Now twenty-two, Larissa sent me this email some time after she returned to New Zealand, after first circulating it around the Anti-Anorexia League. (1)
Yes, I had many interesting experiences on the Santiago de Compostella pilgrimage. It is as if one lives a whole life in two thousand kilometres. One day, about a week to the end, I decided to take a detour. I went into the Valley of ‘Silencio’ (silence). It was a very lonely and difficult route, but incredibly beautiful involving lots of mountains and very unclear paths.

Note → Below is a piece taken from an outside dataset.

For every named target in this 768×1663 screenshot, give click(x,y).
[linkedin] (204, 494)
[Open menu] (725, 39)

So I spent almost two days in silence.
It was when I was climbing the last big ascent for the day that anorexia appeared. It has always felt like a voice within me but this time it wasn’t. It was the same voice but this time it was outside of me, so completely foreign. At first, I felt afraid. I remember stopping, sitting down and thinking: “My gosh, what’s going on?” But anorexia was talking such complete nonsense that it actually made me laugh.
It was as if along the road, I had faced so much and seen so much beauty and kindness. Indeed, I had seen all aspects – the wonderful and not so wonderful things about myself and others that somehow I had changed. There was a deep sense of peace about who I am and was. So when anorexia tried the usual one-sided conversation, I couldn’t quite understand it. It was as if it were speaking a foreign language. It was as if all its support had been stripped away. Surrounded by no one and miles of nature, I could see it for what it is. It really looked ridiculous out there on a mountain top surrounded by scenery that stops you for its sheer beauty! I think I finally had evidence from my own experiences of the pilgrimage that had made any claim by anorexia discountable. To be free of the world, especially the one that anorexia inhabits, helps one to see clearly. It was as if I was actually was seeing for the first time!
You will recall how anorexia had denied Larissa her ability to read which had obliged her to leave high school when she turned fifteen. Now she applied for a provisional admission to a BSc programme at a New Zealand university, was accepted and completed her first year with a straight A average. At that time, I enquired:
‘Larissa, do you have any idea how your pilgrimage turned anorexia, in a manner of speaking, from the inside out?’ She replied: ‘I think the pilgrimage didn’t so much turn anorexia from the inside out; more I think I had filled myself up with me so that anorexia’s echo couldn’t make it seem that it came from inside me. I feel as though the world is so full of noise and confusion that we miss the original voice of anorexia and are just unlucky that we are empty enough to hear that echo reverberate inside us as if it were part of us.’
I couldn’t refrain from asking: ‘Has anorexia ever tried to reinstitute itself inside your life and disrupt what you refer to as your ‘deep sense of peace’?’ She answered: ‘ Yes, being in the world means that there are always times when anorexia reappears. I guess over time I have just grown more and more aware of that and now know what works for me to move past such moments.’
Several months ago (2007), Larissa emailed to inform me she had graduated on an accelerated academic programme with such distinction that she had been offered the very generous national scholarship for two years’ study towards her further studies.
Does this make you wonder as much it intrigued me ever since? How a young woman, almost at the end of such a venerable moral ordeal, should confront anorexia, which had demoralised her and ‘caused me to feel that I wanted to die’ for so long, and find that it spoke a foreign language? Or had Larissa taught herself another language of the self by which ‘I was fully, intensely and whole- heartedly engaging in my life’? What relevance did reading her story and then enquiring about it have on me? It told me where I should stand – as a witness. I will have a great deal more to say about that as this chapter unfolds.